Should I open a new bug or keep the same one for this? If same, are there some specific options I should run valgrind with to get more information on the disInstr problem to attach the log file?

==21074==
disInstr(ppc): unhandled instruction: 0x7D20009D
                 primary 31(0x1F), secondary 157(0x9D)
==21074== valgrind: Unrecognised instruction at address 0xfe9be20.
==21074== Your program just tried to execute an instruction that Valgrind
==21074== did not recognise.  There are two possible reasons for this.
==21074== 1. Your program has a bug and erroneously jumped to a non-code
==21074==    location.  If you are running Memcheck and you just saw a
==21074==    warning about a bad jump, it's probably your program's fault.
==21074== 2. The instruction is legitimate but Valgrind doesn't handle it,
==21074==    i.e. it's Valgrind's fault.  If you think this is the case or
==21074==    you are not sure, please let us know and we'll try to fix it.
==21074== Either way, Valgrind will now raise a SIGILL signal which will
==21074== probably kill your program.

Comment 8 Bart Van Assche 2009-01-12 18:34:57 UTC

Please open a new bug for the unhandled instruction -- the unhandled instruction issue is not related to the floating point exception triggered by the machine detection code. Thanks for testing.
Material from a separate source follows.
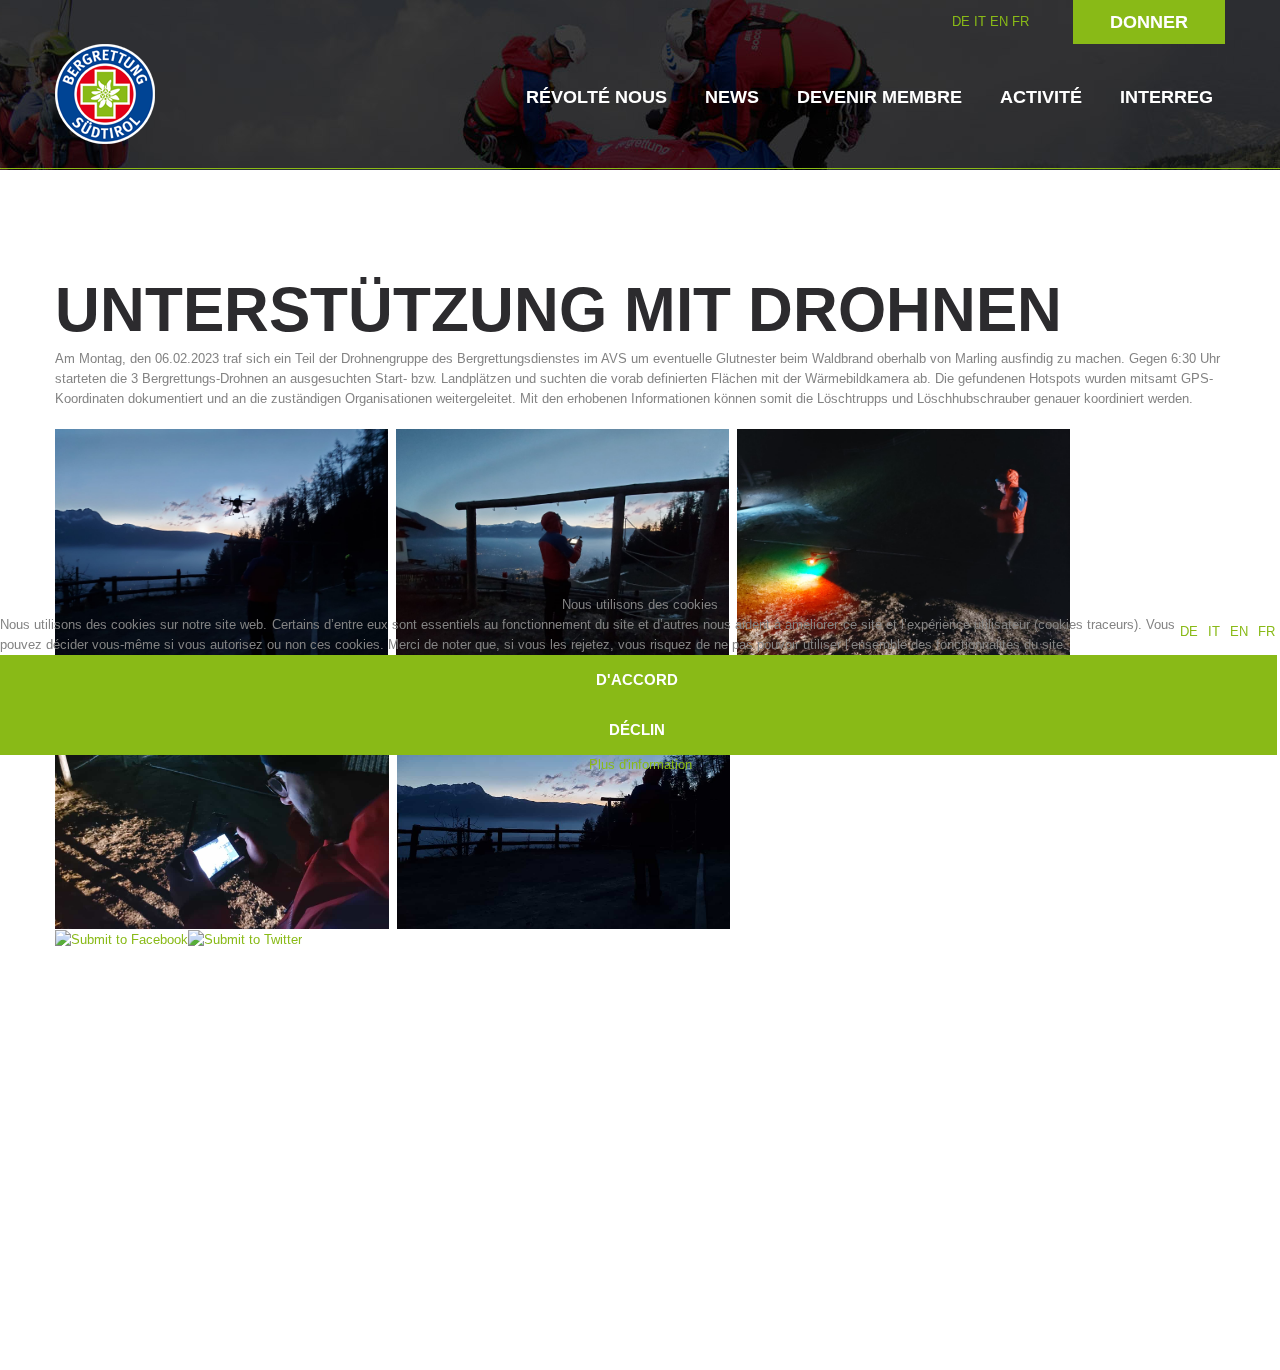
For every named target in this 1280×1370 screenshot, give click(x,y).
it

Comment 9 Sebastien 2009-01-13 00:44:43 UTC

OK with 
https://bugs.kde.org/attachment.cgi?id=30135
patch then. Thanks!

Comment 10 Bart Van Assche 2009-01-13 08:51:27 UTC

A fix has been committed on the trunk (r8945) and will be included in one of the next releases (either 3.4.1 or 3.5.0).